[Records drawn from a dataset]
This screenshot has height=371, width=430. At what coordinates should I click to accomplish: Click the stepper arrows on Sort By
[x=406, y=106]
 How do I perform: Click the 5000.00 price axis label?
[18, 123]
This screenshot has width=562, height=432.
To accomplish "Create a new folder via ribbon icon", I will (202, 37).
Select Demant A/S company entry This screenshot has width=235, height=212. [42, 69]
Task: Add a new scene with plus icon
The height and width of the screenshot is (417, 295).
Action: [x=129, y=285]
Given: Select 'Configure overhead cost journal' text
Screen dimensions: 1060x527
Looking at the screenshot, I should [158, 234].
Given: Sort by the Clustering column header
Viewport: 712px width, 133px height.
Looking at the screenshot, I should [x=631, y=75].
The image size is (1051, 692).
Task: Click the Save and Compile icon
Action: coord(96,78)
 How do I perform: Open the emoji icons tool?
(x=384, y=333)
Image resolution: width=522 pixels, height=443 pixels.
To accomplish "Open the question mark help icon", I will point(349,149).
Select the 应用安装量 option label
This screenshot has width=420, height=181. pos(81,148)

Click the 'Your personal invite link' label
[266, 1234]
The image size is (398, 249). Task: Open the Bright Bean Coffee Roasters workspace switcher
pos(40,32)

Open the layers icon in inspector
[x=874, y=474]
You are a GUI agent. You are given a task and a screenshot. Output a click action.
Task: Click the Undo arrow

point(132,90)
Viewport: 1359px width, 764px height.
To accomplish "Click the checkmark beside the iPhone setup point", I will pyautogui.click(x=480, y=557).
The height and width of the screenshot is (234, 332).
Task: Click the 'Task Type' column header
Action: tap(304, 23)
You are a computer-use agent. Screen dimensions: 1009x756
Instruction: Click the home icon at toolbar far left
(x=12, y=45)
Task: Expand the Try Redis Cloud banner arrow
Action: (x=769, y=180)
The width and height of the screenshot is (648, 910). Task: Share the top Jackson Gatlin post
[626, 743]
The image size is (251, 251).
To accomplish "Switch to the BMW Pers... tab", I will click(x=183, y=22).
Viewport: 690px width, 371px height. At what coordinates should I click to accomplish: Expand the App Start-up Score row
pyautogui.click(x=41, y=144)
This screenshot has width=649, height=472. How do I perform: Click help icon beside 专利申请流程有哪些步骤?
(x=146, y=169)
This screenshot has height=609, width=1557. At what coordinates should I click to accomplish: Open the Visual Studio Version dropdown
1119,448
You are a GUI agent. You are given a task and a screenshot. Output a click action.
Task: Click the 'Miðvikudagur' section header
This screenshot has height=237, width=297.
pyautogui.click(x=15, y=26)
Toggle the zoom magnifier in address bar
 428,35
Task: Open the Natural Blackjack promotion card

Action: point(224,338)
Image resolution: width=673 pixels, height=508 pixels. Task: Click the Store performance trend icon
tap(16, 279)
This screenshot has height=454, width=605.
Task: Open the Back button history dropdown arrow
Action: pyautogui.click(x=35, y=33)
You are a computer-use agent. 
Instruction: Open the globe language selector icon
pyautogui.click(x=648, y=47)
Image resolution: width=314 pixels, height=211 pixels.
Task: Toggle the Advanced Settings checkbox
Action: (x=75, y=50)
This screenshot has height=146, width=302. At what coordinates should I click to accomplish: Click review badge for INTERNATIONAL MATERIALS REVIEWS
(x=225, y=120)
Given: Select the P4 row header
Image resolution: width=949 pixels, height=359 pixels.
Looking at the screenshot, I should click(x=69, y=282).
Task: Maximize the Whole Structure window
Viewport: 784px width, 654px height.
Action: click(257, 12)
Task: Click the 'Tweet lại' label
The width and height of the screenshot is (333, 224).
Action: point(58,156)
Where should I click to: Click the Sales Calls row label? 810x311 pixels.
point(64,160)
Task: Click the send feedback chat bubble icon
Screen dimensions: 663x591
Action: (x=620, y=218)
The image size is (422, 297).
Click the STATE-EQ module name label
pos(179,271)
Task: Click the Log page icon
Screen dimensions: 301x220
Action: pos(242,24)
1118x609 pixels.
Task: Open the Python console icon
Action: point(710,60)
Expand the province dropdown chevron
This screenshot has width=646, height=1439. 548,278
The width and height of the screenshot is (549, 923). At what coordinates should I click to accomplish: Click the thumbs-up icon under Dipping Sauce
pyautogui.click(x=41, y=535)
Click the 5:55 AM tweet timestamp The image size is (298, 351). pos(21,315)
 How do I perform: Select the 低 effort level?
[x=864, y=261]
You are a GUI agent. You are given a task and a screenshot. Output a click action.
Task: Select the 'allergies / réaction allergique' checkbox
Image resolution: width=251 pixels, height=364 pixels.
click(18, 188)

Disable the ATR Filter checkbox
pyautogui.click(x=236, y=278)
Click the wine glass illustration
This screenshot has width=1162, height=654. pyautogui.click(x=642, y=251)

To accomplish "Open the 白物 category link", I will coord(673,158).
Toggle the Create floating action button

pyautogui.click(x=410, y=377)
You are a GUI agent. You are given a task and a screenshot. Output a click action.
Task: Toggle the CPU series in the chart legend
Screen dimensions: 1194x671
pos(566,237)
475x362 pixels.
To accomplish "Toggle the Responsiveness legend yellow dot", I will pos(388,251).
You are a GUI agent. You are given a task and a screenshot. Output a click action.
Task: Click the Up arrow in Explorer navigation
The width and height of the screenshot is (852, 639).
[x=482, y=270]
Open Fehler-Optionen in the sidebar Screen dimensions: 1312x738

The task:
Write out all the entries once more, exactly.

Response area:
This screenshot has height=371, width=430. At what coordinates should I click to accomplish: Click the stepper arrows on Sort By
[x=406, y=106]
 How do I perform: Click the 5000.00 price axis label?
[18, 123]
This screenshot has width=562, height=432.
To accomplish "Create a new folder via ribbon icon", I will (202, 37).
Select Demant A/S company entry This screenshot has width=235, height=212. [42, 69]
Task: Add a new scene with plus icon
The height and width of the screenshot is (417, 295).
Action: [x=129, y=285]
Given: Select 'Configure overhead cost journal' text
Screen dimensions: 1060x527
Looking at the screenshot, I should [158, 234].
Given: Sort by the Clustering column header
Viewport: 712px width, 133px height.
Looking at the screenshot, I should [x=631, y=75].
The image size is (1051, 692).
Task: Click the Save and Compile icon
Action: coord(96,78)
 How do I perform: Open the emoji icons tool?
(x=384, y=333)
Image resolution: width=522 pixels, height=443 pixels.
To accomplish "Open the question mark help icon", I will point(349,149).
Select the 应用安装量 option label
This screenshot has width=420, height=181. pos(81,148)

Click the 'Your personal invite link' label
[266, 1234]
The image size is (398, 249). Task: Open the Bright Bean Coffee Roasters workspace switcher
pos(40,32)

Open the layers icon in inspector
[x=874, y=474]
You are a GUI agent. You are given a task and a screenshot. Output a click action.
Task: Click the Undo arrow

point(132,90)
Viewport: 1359px width, 764px height.
To accomplish "Click the checkmark beside the iPhone setup point", I will pyautogui.click(x=480, y=557).
The height and width of the screenshot is (234, 332).
Task: Click the 'Task Type' column header
Action: tap(304, 23)
You are a computer-use agent. Screen dimensions: 1009x756
Instruction: Click the home icon at toolbar far left
(x=12, y=45)
Task: Expand the Try Redis Cloud banner arrow
Action: (x=769, y=180)
The width and height of the screenshot is (648, 910). Task: Share the top Jackson Gatlin post
[626, 743]
The image size is (251, 251).
To accomplish "Switch to the BMW Pers... tab", I will click(x=183, y=22).
Viewport: 690px width, 371px height. At what coordinates should I click to accomplish: Expand the App Start-up Score row
pyautogui.click(x=41, y=144)
This screenshot has width=649, height=472. How do I perform: Click help icon beside 专利申请流程有哪些步骤?
(x=146, y=169)
This screenshot has height=609, width=1557. At what coordinates should I click to accomplish: Open the Visual Studio Version dropdown
1119,448
You are a GUI agent. You are given a task and a screenshot. Output a click action.
Task: Click the 'Miðvikudagur' section header
This screenshot has height=237, width=297.
pyautogui.click(x=15, y=26)
Toggle the zoom magnifier in address bar
 428,35
Task: Open the Natural Blackjack promotion card

Action: point(224,338)
Image resolution: width=673 pixels, height=508 pixels. Task: Click the Store performance trend icon
tap(16, 279)
This screenshot has height=454, width=605.
Task: Open the Back button history dropdown arrow
Action: pyautogui.click(x=35, y=33)
You are a computer-use agent. 
Instruction: Open the globe language selector icon
pyautogui.click(x=648, y=47)
Image resolution: width=314 pixels, height=211 pixels.
Task: Toggle the Advanced Settings checkbox
Action: (x=75, y=50)
This screenshot has height=146, width=302. At what coordinates should I click to accomplish: Click review badge for INTERNATIONAL MATERIALS REVIEWS
(x=225, y=120)
Given: Select the P4 row header
Image resolution: width=949 pixels, height=359 pixels.
Looking at the screenshot, I should click(x=69, y=282).
Task: Maximize the Whole Structure window
Viewport: 784px width, 654px height.
Action: click(257, 12)
Task: Click the 'Tweet lại' label
The width and height of the screenshot is (333, 224).
Action: point(58,156)
Where should I click to: Click the Sales Calls row label? 810x311 pixels.
point(64,160)
Task: Click the send feedback chat bubble icon
Screen dimensions: 663x591
Action: (x=620, y=218)
The image size is (422, 297).
Click the STATE-EQ module name label
pos(179,271)
Task: Click the Log page icon
Screen dimensions: 301x220
Action: pos(242,24)
1118x609 pixels.
Task: Open the Python console icon
Action: point(710,60)
Expand the province dropdown chevron
This screenshot has width=646, height=1439. 548,278
The width and height of the screenshot is (549, 923). At what coordinates should I click to accomplish: Click the thumbs-up icon under Dipping Sauce
pyautogui.click(x=41, y=535)
Click the 5:55 AM tweet timestamp The image size is (298, 351). pos(21,315)
 How do I perform: Select the 低 effort level?
[x=864, y=261]
You are a GUI agent. You are given a task and a screenshot. Output a click action.
Task: Select the 'allergies / réaction allergique' checkbox
Image resolution: width=251 pixels, height=364 pixels.
click(18, 188)

Disable the ATR Filter checkbox
pyautogui.click(x=236, y=278)
Click the wine glass illustration
This screenshot has width=1162, height=654. pyautogui.click(x=642, y=251)

To accomplish "Open the 白物 category link", I will coord(673,158).
Toggle the Create floating action button

pyautogui.click(x=410, y=377)
You are a GUI agent. You are given a task and a screenshot. Output a click action.
Task: Toggle the CPU series in the chart legend
Screen dimensions: 1194x671
pos(566,237)
475x362 pixels.
To accomplish "Toggle the Responsiveness legend yellow dot", I will pos(388,251).
You are a GUI agent. You are given a task and a screenshot. Output a click action.
Task: Click the Up arrow in Explorer navigation
The width and height of the screenshot is (852, 639).
[x=482, y=270]
Open Fehler-Optionen in the sidebar Screen dimensions: 1312x738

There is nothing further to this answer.